JurnalPatroliNews – Jakarta – Ketegangan di Timur Tengah terus memanas setelah serangan terbaru Israel terhadap kelompok milisi Hezbollah di Lebanon. Serangan ini, yang melibatkan ledakan besar-besaran, menewaskan Sekretaris Jenderal Hezbollah, Sayyed Hassan Nasrallah, serta Komandan Garda Revolusi Iran (IRGC), Abbas Nilforoushan.
Serangan Israel itu memicu respons keras dari Iran, yang meluncurkan hampir 200 rudal ke arah Israel, meningkatkan potensi konflik skala besar di kawasan tersebut.
Perdana Menteri Israel Benjamin Netanyahu mengutuk tindakan Iran, menyebutnya sebagai “kesalahan besar” yang akan memiliki konsekuensi serius. Israel memperingatkan bahwa mereka akan mengambil langkah-langkah lebih lanjut untuk melindungi warganya.

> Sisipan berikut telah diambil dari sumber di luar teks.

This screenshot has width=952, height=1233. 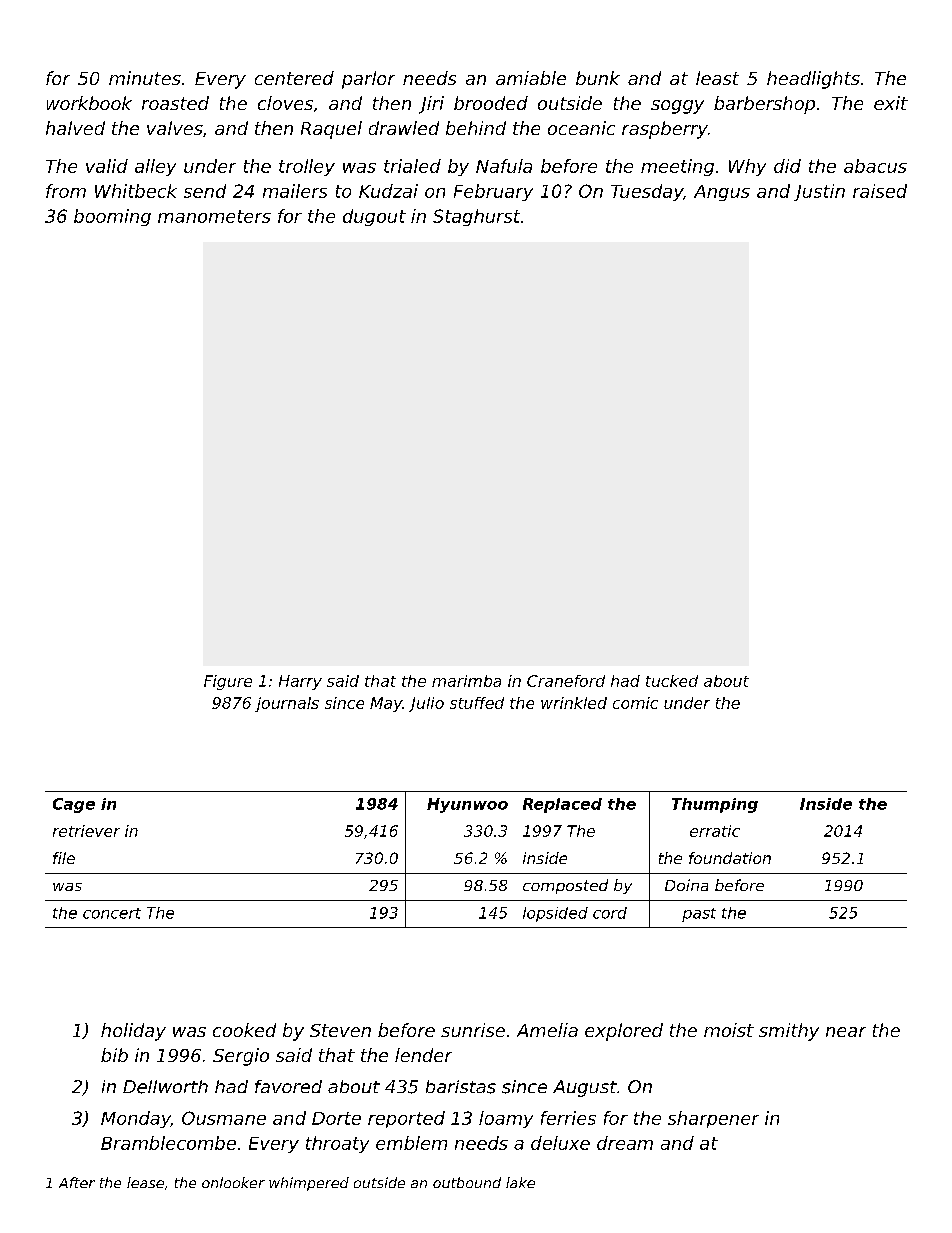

Utusan Israel untuk PBB, Danny Danon, menegaskan bahwa negara itu akan melakukan apa pun yang diperlukan untuk mempertahankan diri, sementara militer Israel siap untuk membalas pada waktu yang mereka anggap tepat.
Di tengah situasi ini, perhatian dunia tertuju pada bagaimana negara-negara Teluk Arab, terutama Arab Saudi, akan merespons. Meski memiliki hubungan yang buruk dengan Iran, negara-negara seperti Arab Saudi, Qatar, dan UEA juga menentang kebijakan Israel, terutama terkait Palestina.
Menteri Luar Negeri Saudi, Pangeran Faisal bin Farhan, dalam pernyataannya di Financial Times, menegaskan bahwa solusi dua negara adalah prasyarat perdamaian, bukan produk sampingan.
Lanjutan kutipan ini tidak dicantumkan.